La polémica no duró mucho. Poco después, Fran Sol volvió a batir la meta de Rebollo con un remate en el segundo palo. Esta vez, el asistente levantó la bandera, pero el VAR intervino para revisar la jugada. Tras la correspondiente revisión en el monitor, el árbitro confirmó que el atacante estaba en posición legal y convalidó el tanto, el 2-2 definitivo que reflejaba la remontada completa del Hércules.

Con el empate en el marcador y un hombre más sobre el terreno de juego, el conjunto alicantino parecía tener todas las bazas para culminar la gesta y llevarse los tres puntos. Sin embargo, el Nàstic se replegó con orden y el Hércules, pese a su superioridad, no logró generar ocasiones claras para desequilibrar la balanza. La falta de acierto en los metros finales y la resistencia local mantuvieron el empate.

El desenlace del encuentro se complicó aún más para los visitantes cuando Samu Vázquez vio la tarjeta roja directa en el minuto 81 por una dura entrada. La expulsión dejó a ambos equipos con diez jugadores, lo que restó opciones al Hércules para el asalto final y selló el reparto de puntos.

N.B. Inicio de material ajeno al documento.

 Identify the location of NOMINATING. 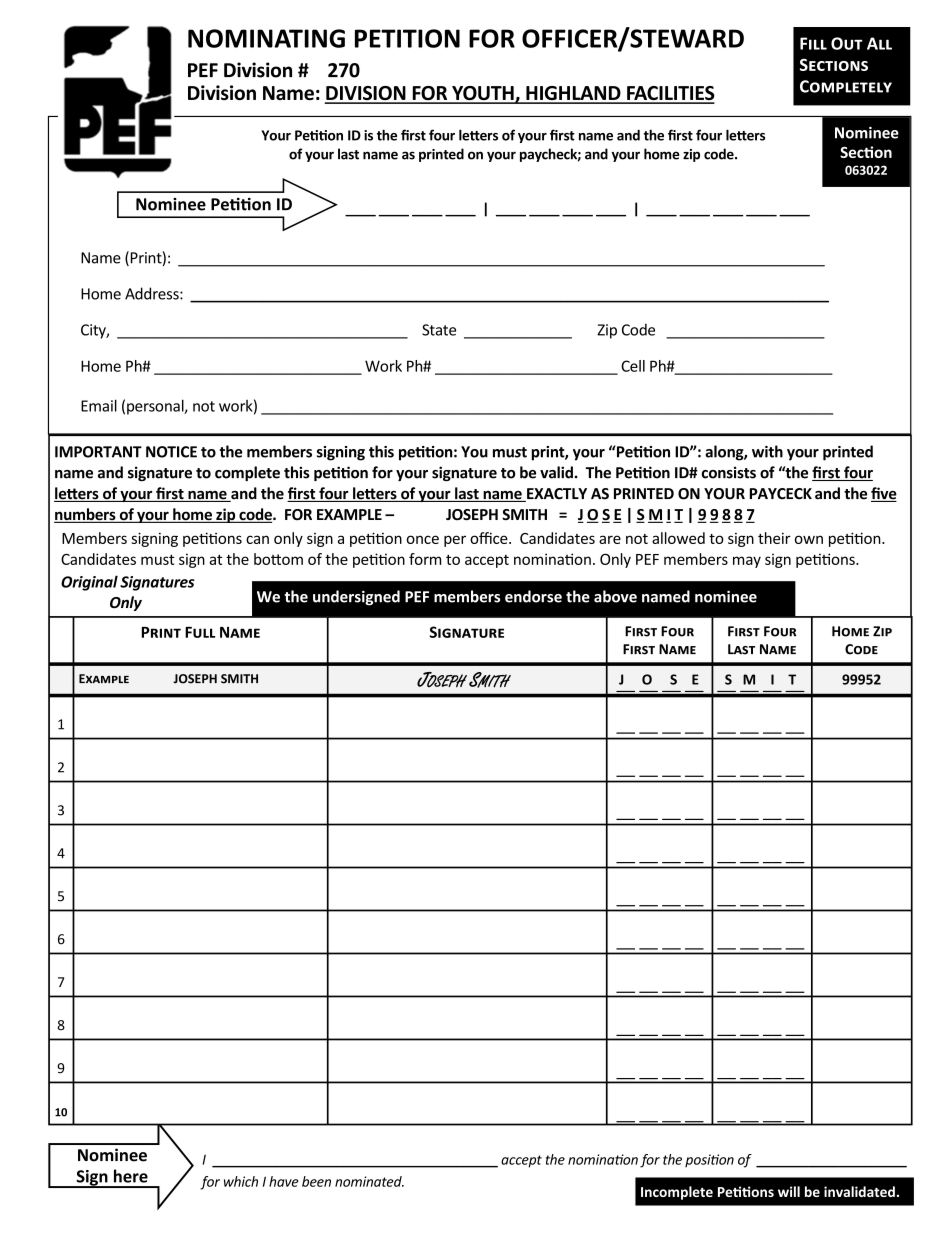
(266, 38).
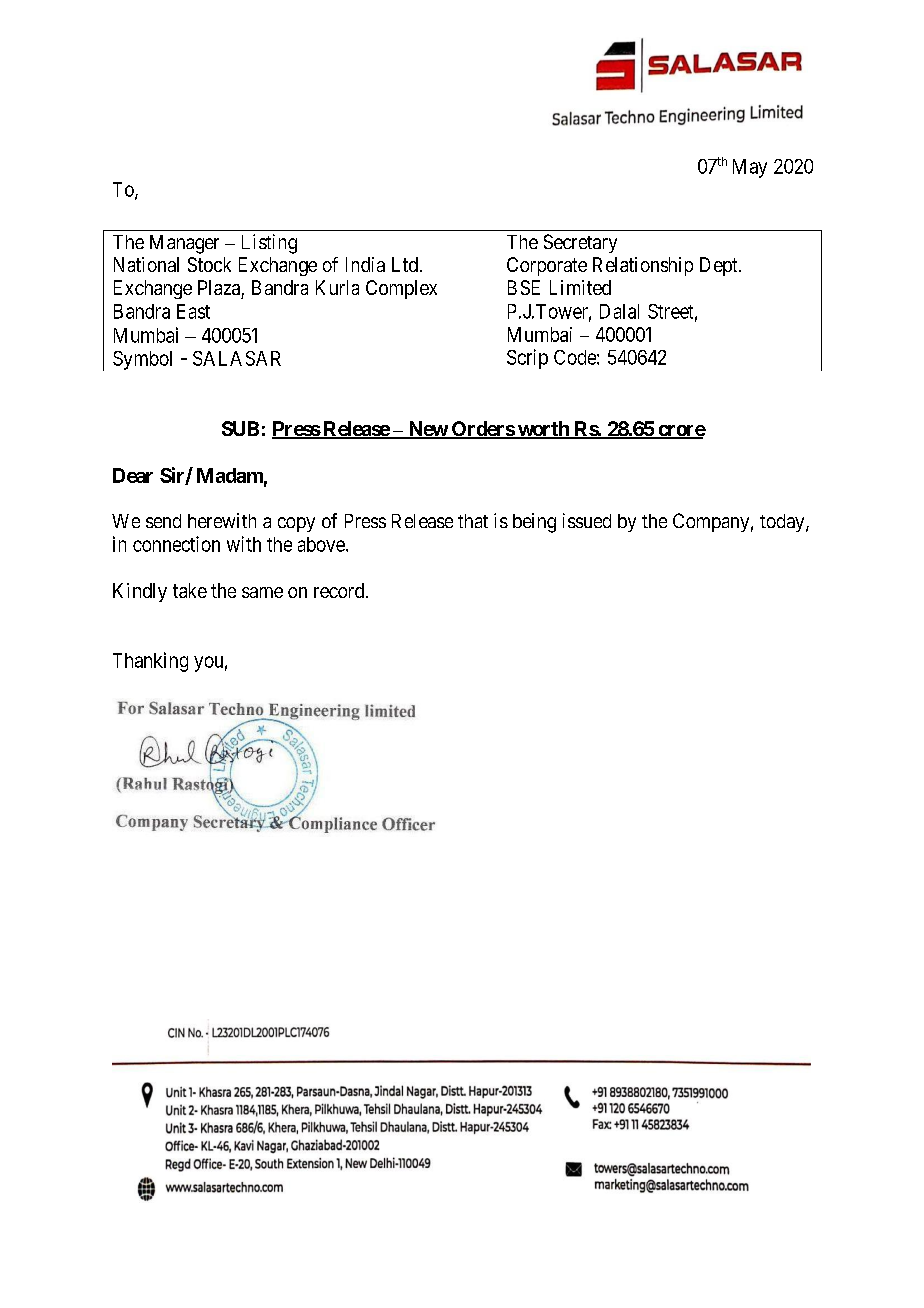 The width and height of the document is (924, 1308). Describe the element at coordinates (184, 244) in the document. I see `Manager` at that location.
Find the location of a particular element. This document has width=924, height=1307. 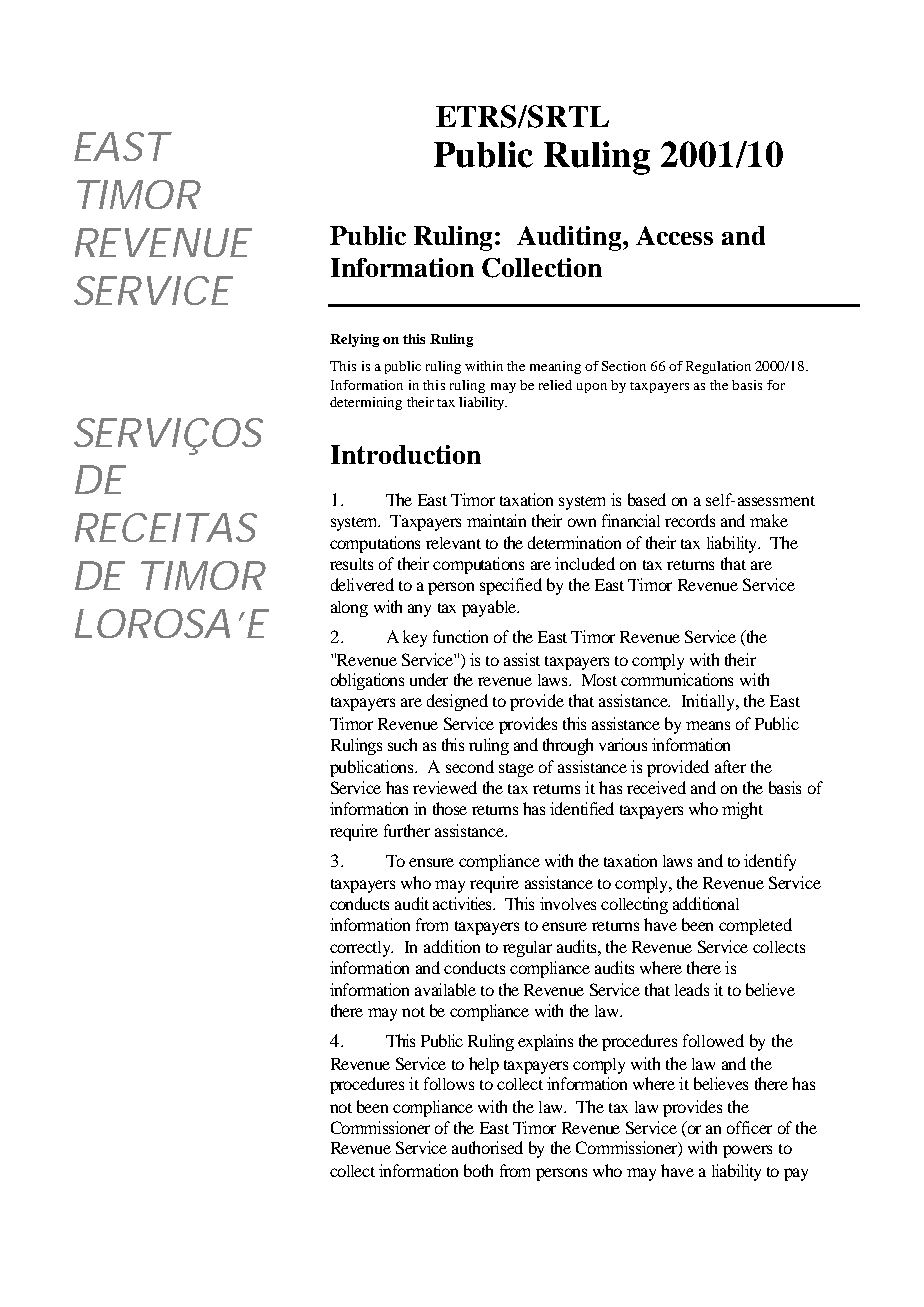

determination is located at coordinates (574, 542).
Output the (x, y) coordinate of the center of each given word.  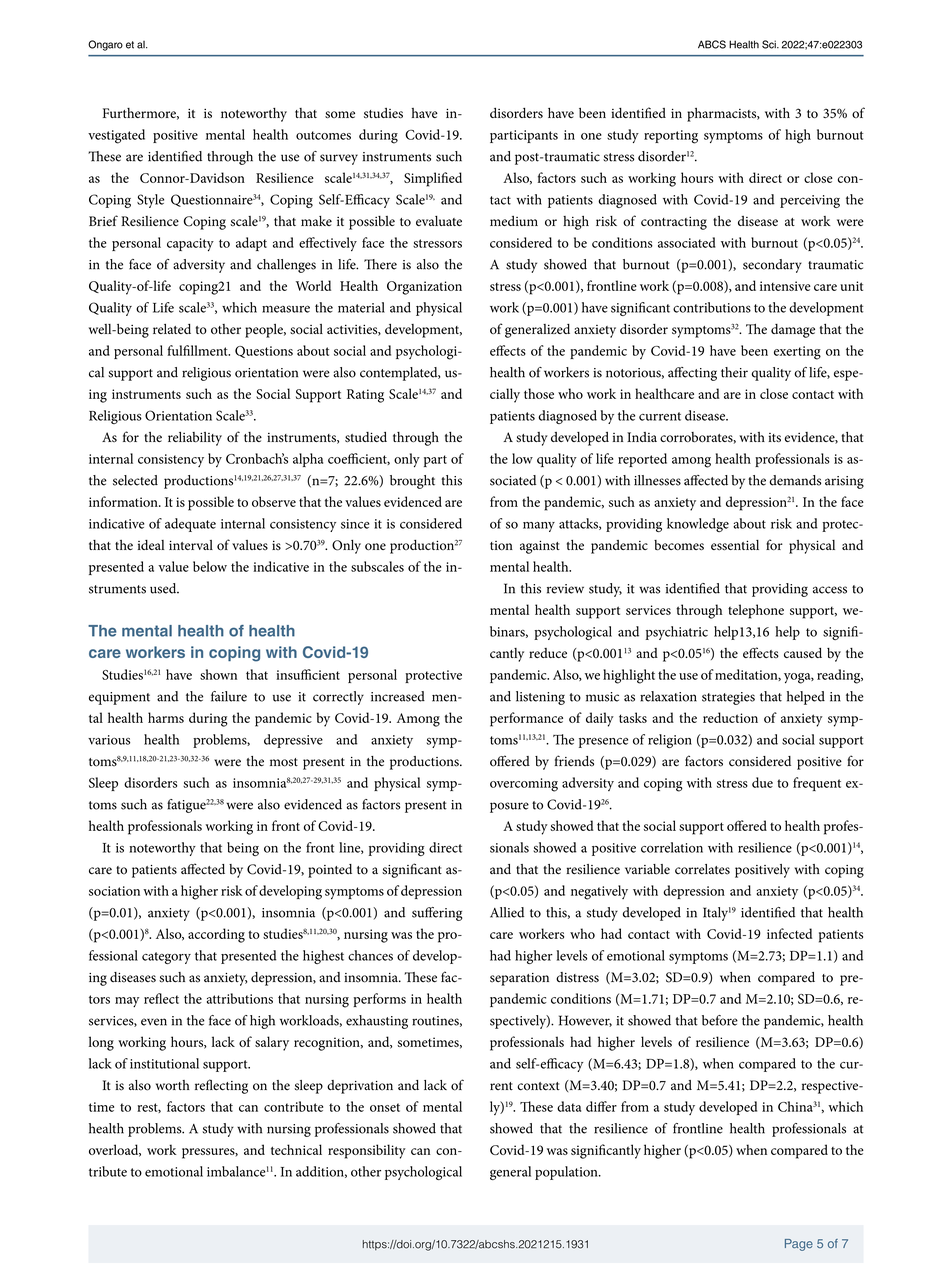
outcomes (323, 135)
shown (218, 674)
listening (540, 698)
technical (296, 1149)
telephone (756, 611)
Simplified (433, 179)
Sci (770, 44)
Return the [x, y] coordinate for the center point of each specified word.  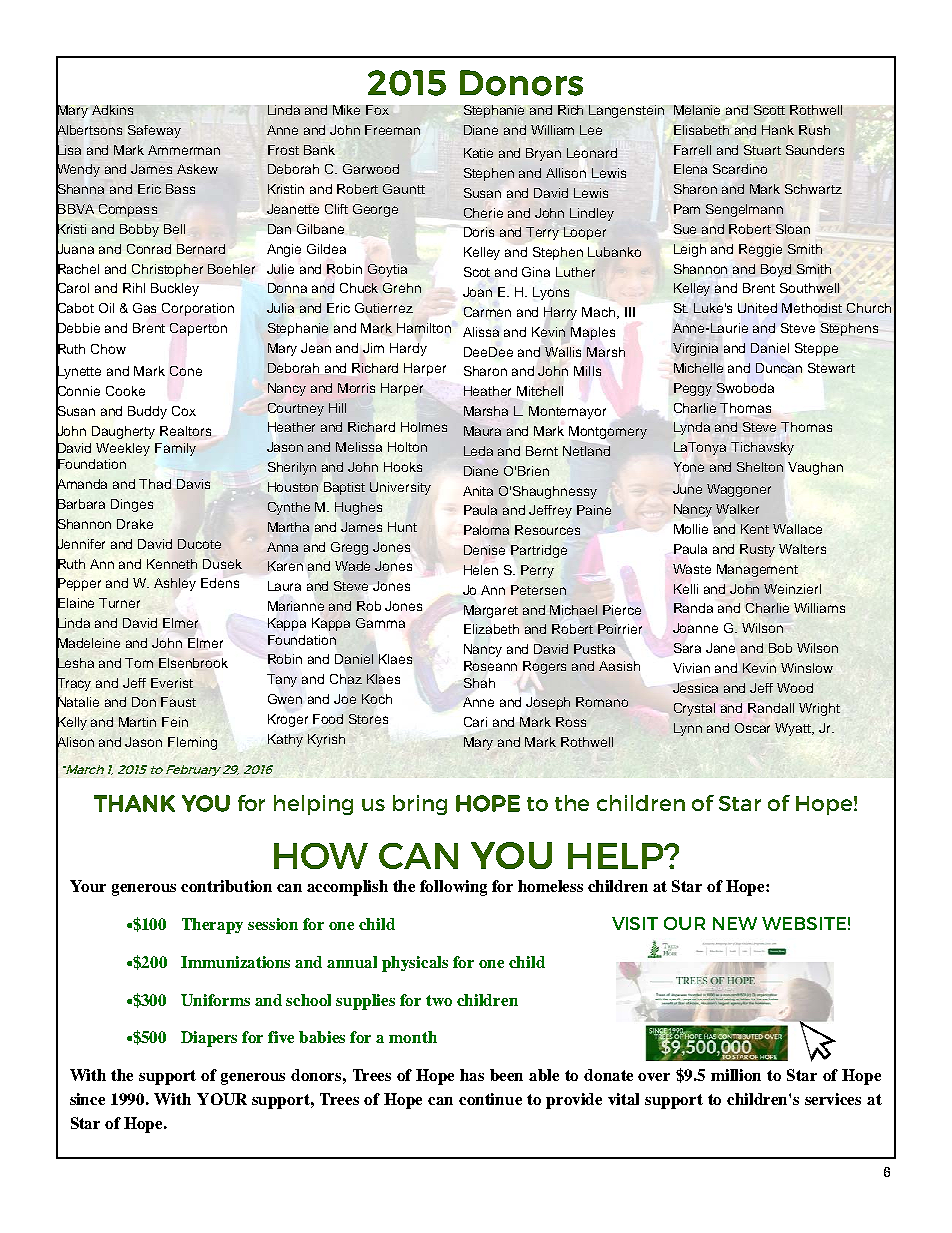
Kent [755, 529]
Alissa [481, 332]
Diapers [209, 1039]
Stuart [762, 150]
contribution [226, 886]
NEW [735, 923]
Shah [479, 683]
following [453, 888]
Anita [478, 491]
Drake [135, 524]
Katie [478, 153]
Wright [819, 709]
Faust [178, 702]
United [757, 308]
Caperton [198, 329]
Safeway [154, 131]
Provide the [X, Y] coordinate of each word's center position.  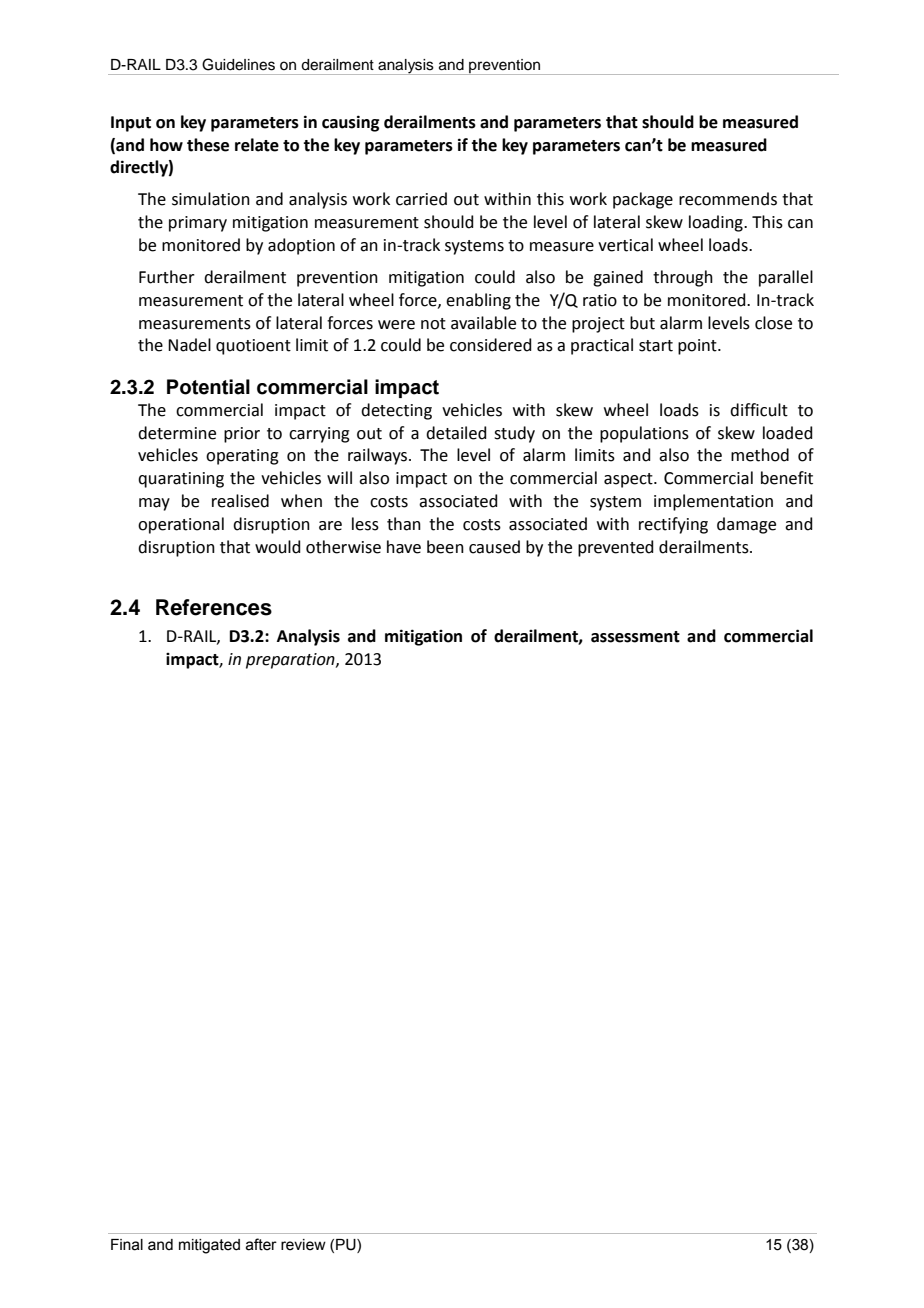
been [445, 547]
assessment [635, 637]
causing [350, 123]
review [303, 1245]
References [214, 607]
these [208, 145]
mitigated [209, 1246]
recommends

El resultado final deja un sabor agridulce para ambos contendientes. Por parte del Nàstic, la sensación de haber dejado escapar una victoria que tenía encarrilada, especialmente tras un arranque tan fulgurante. La expulsión de Álex Jiménez marcó un antes y un después en su rendimiento, y el equipo no supo administrar la ventaja inicial ni la superioridad numérica de su rival en la recta final.

Para el Hércules, el punto conquistado en Tarragona supone un paso adelante en su lucha por los puestos de ascenso, pero también refuerza la losa psicológica que arrastra como visitante. La estadística de nueve meses sin victoria lejos de su estadio es un lastre considerable para un equipo con aspiraciones de regresar a categorías superiores. Aunque la remontada exhibe carácter y pundonor, la incapacidad para traducir la superioridad numérica en un triunfo completo evidencia carencias que deberán solventar si quieren cumplir sus objetivos.

El técnico local, Bolo, mantuvo su once inicial tras la victoria ante el Betis Deportivo, pero la puesta en escena de su equipo en los primeros minutos contrastó con el desempeño posterior. La expulsión de su delantero le obligó a reestructurar el dibujo táctico, y las sustituciones de Jardí y Baselga por Delgado y Cedric en el 68 buscaron refrescar las líneas, pero no consiguieron devolver la frescura ofensiva inicial.

Por su parte, Beto movió ficha con la entrada de Fran Sol y Nico en la reanudación, retirando a Jeremy y Aranda. La marcha de Bolo en el 57 por Sotillos también buscó oxigenar la zaga, mientras que la sustitución de Slavy por Galvañ en los minutos finales intentó dar nueva energía al ataque.

El duelo entre dos de los candidatos al ascenso finalizó con justa distribución de puntos, aunque ninguno de los dos conjuntos queda satisfecho. El Nàstic deberá analizar cómo administrar las ventajas y evitar las expulsiones que le condicionan. El Hércules, por su parte, necesita encontrar la fórmula para traducir su buen hacer en el Rico Pérez a otros escenarios y romper con la sequía que le persigue desde hace tres cuartos de año.

El campeonato es largo y este empate no despeja las dudas de ninguno de los dos aspirantes. Queda mucho por delinear y ambos conjuntos deberán afinar sus mecanismos si pretenden estar en la pomada de la lucha por el ascenso. La regularidad, la capacidad de sobreponerse a las adversidades y la efectividad tanto en ataque como en defensa marcarán la diferencia en las próximas jornadas. Por ahora, el Nàstic y el Hércules continúan en la pelea, pero con la sensación de haber perdido una oportunidad de oro para distanciarse de sus perseguidores.